This is why she hates the phrase “30 is the new 20”: “What do you think happens when you pat a twentysomething on the head and you say, "You have 10 extra years to start your life”?’... You have robbed that person of his urgency and ambition, and absolutely nothing happens."

“The post-millennial midlife crisis isn't buying a red sports car," adds Jay, "It's realizing you can't have that career you now want. It's realizing you can't have that child you now want, or you can't give your child a sibling. Too many thirtysomethings and fortysomethings look at themselves, and at me, sitting across the room, and say about their 20s, "What was I doing? What was I thinking?"

Apparently, 80 percent of life’s most defining moments take place by the age of 35. With statistics like this, Jay is trying to create a sense of urgency that she thinks 20-somethings desperately needs. But is a stern warning that we’re running out of time necessarily going to motivate us? Or is it more likely to render us paralysed?

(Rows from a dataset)
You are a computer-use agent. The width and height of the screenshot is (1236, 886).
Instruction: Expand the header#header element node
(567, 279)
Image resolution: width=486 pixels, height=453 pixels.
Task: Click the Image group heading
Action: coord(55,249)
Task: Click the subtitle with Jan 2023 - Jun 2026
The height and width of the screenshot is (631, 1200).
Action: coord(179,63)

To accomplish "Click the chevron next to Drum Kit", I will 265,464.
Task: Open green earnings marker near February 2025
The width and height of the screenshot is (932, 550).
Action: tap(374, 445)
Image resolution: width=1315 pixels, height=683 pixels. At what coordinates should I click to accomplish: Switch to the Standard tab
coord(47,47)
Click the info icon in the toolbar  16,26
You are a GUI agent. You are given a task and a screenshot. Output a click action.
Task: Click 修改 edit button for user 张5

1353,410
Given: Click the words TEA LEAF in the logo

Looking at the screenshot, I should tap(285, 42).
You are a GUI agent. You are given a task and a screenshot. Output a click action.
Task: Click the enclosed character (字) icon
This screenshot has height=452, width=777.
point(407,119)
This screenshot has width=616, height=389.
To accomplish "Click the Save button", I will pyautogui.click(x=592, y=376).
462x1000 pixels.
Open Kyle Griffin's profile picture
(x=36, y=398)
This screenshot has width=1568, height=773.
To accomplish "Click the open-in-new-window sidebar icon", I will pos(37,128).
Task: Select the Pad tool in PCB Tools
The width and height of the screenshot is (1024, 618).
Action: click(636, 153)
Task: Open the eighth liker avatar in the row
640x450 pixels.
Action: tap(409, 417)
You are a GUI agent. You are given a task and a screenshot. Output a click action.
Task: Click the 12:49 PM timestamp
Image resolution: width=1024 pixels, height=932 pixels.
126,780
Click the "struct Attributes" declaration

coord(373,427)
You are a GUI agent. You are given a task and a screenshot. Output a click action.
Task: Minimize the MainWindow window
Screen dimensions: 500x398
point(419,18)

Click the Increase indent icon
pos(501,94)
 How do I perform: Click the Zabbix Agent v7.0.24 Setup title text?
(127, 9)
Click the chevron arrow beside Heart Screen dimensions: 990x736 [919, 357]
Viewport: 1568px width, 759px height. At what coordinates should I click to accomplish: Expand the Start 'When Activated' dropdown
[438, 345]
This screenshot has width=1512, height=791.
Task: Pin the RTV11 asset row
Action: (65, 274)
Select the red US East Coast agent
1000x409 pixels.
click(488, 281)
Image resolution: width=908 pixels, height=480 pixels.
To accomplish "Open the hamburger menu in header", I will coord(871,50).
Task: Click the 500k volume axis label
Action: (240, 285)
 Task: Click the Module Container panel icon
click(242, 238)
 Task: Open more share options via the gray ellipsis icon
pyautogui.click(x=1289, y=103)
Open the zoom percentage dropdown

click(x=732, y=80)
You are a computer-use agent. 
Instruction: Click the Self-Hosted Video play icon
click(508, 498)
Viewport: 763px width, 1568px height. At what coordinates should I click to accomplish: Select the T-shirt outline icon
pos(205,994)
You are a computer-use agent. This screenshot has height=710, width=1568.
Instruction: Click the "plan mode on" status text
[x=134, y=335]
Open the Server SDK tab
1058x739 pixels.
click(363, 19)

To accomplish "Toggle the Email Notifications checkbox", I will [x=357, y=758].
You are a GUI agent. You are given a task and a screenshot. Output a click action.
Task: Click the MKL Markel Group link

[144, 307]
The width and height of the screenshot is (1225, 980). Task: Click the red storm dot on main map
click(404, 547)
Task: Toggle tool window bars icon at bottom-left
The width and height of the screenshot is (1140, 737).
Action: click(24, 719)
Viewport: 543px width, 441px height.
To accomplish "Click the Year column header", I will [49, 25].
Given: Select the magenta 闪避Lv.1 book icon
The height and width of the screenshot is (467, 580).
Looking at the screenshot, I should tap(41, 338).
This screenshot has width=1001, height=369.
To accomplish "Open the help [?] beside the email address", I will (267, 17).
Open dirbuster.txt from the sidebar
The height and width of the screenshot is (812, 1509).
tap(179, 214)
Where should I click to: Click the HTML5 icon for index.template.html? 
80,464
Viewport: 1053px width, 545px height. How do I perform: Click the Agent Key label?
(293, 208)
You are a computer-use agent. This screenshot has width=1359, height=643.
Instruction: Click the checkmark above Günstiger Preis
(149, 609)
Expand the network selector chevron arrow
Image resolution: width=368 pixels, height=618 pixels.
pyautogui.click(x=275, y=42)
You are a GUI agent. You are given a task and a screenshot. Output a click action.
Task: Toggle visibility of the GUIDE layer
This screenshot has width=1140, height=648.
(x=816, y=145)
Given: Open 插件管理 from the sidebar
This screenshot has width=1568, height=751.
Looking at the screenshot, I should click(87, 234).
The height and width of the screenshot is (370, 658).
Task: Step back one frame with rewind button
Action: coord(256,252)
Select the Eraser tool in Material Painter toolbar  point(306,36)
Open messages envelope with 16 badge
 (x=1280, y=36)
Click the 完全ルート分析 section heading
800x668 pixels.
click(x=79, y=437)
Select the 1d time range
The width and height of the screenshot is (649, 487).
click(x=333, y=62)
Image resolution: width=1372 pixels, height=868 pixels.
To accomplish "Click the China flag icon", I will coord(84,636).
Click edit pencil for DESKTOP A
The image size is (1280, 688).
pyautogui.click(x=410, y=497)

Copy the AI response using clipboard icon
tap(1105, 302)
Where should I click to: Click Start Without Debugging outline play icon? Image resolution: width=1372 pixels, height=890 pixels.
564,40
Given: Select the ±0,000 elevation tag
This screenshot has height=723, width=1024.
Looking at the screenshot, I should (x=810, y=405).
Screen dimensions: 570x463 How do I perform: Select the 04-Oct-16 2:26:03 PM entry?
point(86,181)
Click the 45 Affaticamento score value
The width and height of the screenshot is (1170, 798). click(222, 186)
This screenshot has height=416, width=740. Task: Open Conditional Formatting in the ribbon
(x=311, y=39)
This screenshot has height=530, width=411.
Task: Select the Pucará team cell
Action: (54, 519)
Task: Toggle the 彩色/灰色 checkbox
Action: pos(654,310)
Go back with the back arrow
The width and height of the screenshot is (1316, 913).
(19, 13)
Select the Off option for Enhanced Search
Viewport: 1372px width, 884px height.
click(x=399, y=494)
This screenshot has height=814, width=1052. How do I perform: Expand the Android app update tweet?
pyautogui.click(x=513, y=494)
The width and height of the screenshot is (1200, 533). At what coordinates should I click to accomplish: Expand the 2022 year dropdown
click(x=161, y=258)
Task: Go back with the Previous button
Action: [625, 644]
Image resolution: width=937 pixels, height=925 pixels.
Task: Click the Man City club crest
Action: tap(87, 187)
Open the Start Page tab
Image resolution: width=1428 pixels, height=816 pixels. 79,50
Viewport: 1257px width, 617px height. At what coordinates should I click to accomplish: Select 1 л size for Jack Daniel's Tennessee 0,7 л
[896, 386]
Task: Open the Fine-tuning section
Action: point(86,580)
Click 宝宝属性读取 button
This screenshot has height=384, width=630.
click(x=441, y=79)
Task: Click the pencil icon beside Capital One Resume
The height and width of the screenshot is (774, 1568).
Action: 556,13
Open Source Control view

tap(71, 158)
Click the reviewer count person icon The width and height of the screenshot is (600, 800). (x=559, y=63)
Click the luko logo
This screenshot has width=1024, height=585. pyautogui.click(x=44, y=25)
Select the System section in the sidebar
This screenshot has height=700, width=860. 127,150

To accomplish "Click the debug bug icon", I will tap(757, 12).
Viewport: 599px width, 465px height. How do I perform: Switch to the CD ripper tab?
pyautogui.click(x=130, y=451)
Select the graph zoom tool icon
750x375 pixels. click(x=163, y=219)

**Things to do:**
a) Convert the part of the rows that opens with the line containing "Copy the AI response using clipboard icon" and closes with the line containing "Action: point(86,580)", both lines included, into a Markdown table with a No. column and an Entry column. Leave out blank lines.
b) Please carry on the passage about twentysomethings and urgency from where it stops.

**In response:**
a)
| No. | Entry |
|---|---|
| 1 | Copy the AI response using clipboard icon |
| 2 | tap(1105, 302) |
| 3 | Where should I click to: Click Start Without Debugging outline play icon? Image resolution: width=1372 pixels, height=890 pixels. |
| 4 | 564,40 |
| 5 | Given: Select the ±0,000 elevation tag |
| 6 | This screenshot has height=723, width=1024. |
| 7 | Looking at the screenshot, I should (x=810, y=405). |
| 8 | Screen dimensions: 570x463 How do I perform: Select the 04-Oct-16 2:26:03 PM entry? |
| 9 | point(86,181) |
| 10 | Click the 45 Affaticamento score value |
| 11 | The width and height of the screenshot is (1170, 798). click(222, 186) |
| 12 | This screenshot has height=416, width=740. Task: Open Conditional Formatting in the ribbon |
| 13 | (x=311, y=39) |
| 14 | This screenshot has height=530, width=411. |
| 15 | Task: Select the Pucará team cell |
| 16 | Action: (54, 519) |
| 17 | Task: Toggle the 彩色/灰色 checkbox |
| 18 | Action: pos(654,310) |
| 19 | Go back with the back arrow |
| 20 | The width and height of the screenshot is (1316, 913). |
| 21 | (19, 13) |
| 22 | Select the Off option for Enhanced Search |
| 23 | Viewport: 1372px width, 884px height. |
| 24 | click(x=399, y=494) |
| 25 | This screenshot has height=814, width=1052. How do I perform: Expand the Android app update tweet? |
| 26 | pyautogui.click(x=513, y=494) |
| 27 | The width and height of the screenshot is (1200, 533). At what coordinates should I click to accomplish: Expand the 2022 year dropdown |
| 28 | click(x=161, y=258) |
| 29 | Task: Go back with the Previous button |
| 30 | Action: [625, 644] |
| 31 | Image resolution: width=937 pixels, height=925 pixels. |
| 32 | Task: Click the Man City club crest |
| 33 | Action: tap(87, 187) |
| 34 | Open the Start Page tab |
| 35 | Image resolution: width=1428 pixels, height=816 pixels. 79,50 |
| 36 | Viewport: 1257px width, 617px height. At what coordinates should I click to accomplish: Select 1 л size for Jack Daniel's Tennessee 0,7 л |
| 37 | [896, 386] |
| 38 | Task: Open the Fine-tuning section |
| 39 | Action: point(86,580) |

b)
Leonard Bernstein may have said that to achieve great things, you need a plan and not quite enough time. But one TED talk commenter, Omar Spence, delicately pointed out the gap in Meg Jay’s tough-love theory: “For me and many others, 30 being the new 20 is a philosophy of survival and regrowth, not some excuse for putting off our responsibilities.”  

Having made it through the other end of the decade, I tend to agree. Sure, it’s important to live intentionally, but more than anything, being in your 20s is about the expansive sense of possibilities. Anything could happen if you took a different turn. Went to a different cafe. Kissed a different boy or girl  today. That's what makes films, stories and TV shows about 20-somethings so compelling. And it's often that feeling of hope, rather than a calculated probability that propels us to do things, that launches us headlong into decisions that strangers call 'brave'.